Pixel coordinate grounding data:
========

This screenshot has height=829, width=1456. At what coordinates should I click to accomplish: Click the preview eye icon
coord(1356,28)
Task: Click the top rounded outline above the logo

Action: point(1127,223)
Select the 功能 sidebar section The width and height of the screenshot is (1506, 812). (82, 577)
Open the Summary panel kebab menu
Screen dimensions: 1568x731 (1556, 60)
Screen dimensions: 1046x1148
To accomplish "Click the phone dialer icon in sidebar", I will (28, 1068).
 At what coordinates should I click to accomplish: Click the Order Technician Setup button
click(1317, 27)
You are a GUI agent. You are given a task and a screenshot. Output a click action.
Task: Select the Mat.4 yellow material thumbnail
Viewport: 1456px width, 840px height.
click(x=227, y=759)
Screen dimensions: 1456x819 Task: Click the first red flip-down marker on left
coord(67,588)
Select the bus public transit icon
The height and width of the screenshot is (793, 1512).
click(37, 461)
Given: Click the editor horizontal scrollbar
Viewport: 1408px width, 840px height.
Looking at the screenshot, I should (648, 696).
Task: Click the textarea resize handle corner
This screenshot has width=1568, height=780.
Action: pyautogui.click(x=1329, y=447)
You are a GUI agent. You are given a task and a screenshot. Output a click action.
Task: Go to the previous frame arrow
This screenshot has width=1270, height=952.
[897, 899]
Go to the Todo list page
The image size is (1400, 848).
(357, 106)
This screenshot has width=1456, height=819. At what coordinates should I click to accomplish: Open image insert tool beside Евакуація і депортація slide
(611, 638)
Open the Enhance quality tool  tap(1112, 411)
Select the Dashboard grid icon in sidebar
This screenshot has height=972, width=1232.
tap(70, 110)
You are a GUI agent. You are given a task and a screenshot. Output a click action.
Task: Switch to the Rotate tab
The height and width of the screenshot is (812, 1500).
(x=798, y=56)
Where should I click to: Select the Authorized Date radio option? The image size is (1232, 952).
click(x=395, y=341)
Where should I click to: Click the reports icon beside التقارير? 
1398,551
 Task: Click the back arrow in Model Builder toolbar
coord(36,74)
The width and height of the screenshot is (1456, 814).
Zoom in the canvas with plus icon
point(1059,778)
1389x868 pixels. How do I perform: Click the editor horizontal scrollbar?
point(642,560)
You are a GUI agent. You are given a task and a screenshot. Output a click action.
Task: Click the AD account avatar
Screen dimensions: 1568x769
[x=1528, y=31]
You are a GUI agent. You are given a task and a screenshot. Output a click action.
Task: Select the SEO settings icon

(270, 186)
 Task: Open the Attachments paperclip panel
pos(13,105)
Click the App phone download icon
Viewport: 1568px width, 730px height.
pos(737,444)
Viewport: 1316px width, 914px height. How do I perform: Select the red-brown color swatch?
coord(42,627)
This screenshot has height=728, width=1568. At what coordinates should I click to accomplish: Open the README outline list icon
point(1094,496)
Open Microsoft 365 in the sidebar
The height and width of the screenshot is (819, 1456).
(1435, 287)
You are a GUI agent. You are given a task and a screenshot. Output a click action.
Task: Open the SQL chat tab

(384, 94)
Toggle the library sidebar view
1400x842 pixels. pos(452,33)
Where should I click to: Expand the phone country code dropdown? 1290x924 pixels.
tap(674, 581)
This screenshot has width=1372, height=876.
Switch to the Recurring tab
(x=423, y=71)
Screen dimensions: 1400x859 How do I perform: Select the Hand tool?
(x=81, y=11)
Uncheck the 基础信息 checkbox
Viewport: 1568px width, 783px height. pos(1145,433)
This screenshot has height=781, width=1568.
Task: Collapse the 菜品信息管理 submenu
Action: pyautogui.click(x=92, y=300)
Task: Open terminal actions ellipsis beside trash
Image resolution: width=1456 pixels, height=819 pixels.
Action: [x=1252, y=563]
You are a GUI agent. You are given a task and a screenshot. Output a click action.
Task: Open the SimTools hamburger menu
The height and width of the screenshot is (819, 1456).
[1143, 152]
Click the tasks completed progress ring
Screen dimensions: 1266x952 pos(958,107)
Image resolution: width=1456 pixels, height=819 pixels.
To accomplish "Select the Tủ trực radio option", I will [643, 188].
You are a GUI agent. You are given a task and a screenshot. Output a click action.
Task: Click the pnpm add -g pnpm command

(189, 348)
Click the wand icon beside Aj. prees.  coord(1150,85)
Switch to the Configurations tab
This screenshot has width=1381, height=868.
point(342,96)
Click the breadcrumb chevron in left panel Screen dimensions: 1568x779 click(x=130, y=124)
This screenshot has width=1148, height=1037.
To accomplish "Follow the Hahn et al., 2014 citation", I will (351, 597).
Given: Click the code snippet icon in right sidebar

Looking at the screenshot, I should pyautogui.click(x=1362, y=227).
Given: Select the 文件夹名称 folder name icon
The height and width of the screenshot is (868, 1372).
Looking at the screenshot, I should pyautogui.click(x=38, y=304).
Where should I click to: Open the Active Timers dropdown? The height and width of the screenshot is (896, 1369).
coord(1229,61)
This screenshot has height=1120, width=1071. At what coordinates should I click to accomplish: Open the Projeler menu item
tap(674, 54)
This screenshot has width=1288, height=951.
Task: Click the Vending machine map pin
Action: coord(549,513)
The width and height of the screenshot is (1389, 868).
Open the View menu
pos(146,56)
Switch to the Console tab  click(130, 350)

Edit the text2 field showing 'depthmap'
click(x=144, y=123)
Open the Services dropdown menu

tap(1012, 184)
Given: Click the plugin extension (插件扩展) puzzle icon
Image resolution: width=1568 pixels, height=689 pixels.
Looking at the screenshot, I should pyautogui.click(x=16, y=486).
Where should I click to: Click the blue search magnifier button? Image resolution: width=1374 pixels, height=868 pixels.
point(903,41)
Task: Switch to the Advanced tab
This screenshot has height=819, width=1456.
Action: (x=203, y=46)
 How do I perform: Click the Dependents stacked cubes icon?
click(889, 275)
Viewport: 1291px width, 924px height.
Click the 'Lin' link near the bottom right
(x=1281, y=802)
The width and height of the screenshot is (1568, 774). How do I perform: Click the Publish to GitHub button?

========

Lines to set down from above: the line with "This screenshot has width=1148, height=1037.", the line with "Given: Select the 文件夹名称 folder name icon", and every line between, each exactly as written.

| Task response |
This screenshot has width=1148, height=1037.
To accomplish "Follow the Hahn et al., 2014 citation", I will (351, 597).
Given: Click the code snippet icon in right sidebar

Looking at the screenshot, I should pyautogui.click(x=1362, y=227).
Given: Select the 文件夹名称 folder name icon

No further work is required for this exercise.